Lincolnshire Police and Crime Commissioner
- In office 15 November 2012 – 6 May 2016
- Preceded by: Office created
- Succeeded by: Marc Jones

Personal details
- Born: 1949 (age 76–77) Staveley, Derbyshire, England
- Party: Independent
- Profession: Journalist television presenter voice actor Television producer

= Alan Hardwick =

Alan Hardwick (born 1949) is a former journalist and television presenter. He was the Lincolnshire Police and Crime Commissioner from 2012 to 2016.

==Early life==
He is the son of a Derbyshire coal miner, living on Chesterfield Road in Staveley. He attended Netherthorpe Grammar School in the town.

==Broadcasting career==

===Newspapers===
Alan Hardwick began his working life as an assistant in the men's clothing department of the Swallows department store (now gone) in Chesterfield. The news editor of the Derbyshire Times had his suits made in the store and another assistant, Vincent Cleary, arranged an interview for Alan at the newspaper. He became a junior reporter in 1965, One of the first stories he covered was the death of Horace Oakley, the Latin master at his old school and the man who first advised him to pursue journalism as a career.

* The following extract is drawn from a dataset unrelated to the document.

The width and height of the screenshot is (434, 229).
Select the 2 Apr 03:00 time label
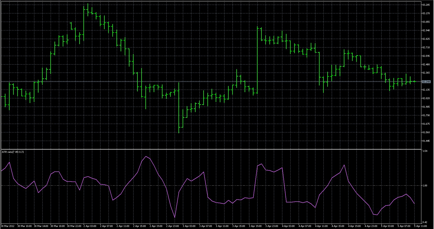pos(90,226)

Hardwick left Derbyshire to become a sub-editor with the Wiltshire Gazette and Herald in Swindon in 1969, then moved on to become a news editor for the now defunct Lincolnshire Chronicle. Later he became district editor of the Faversham News in Kent. After a short spell in the southeast he was a sub-editor and sports editor for the Scarborough Evening News.

===Television===
From 1973 to 2002 Hardwick was a senior journalist, presenter, producer and director at Yorkshire Television (YTV), presenting the Calendar South news bulletin. He had first encountered YTV when covering a story at Butlin's in Filey. The staff TV presenter, who was travelling by helicopter, was unable to land due to fog, so Alan stepped in.

From 2002 to 2003 he presented his own daily news/current affairs programme on Radio Lincolnshire.

Since 2003 Hardwick has been a self-employed voice-over artist and PR consultant.

==Police and Crime Commissioner==
On 15 November 2012 Hardwick was elected the first Police and Crime Commissioner for the Lincolnshire Police area. Standing as an independent candidate, winning in the second ballot with a majority of 4,135.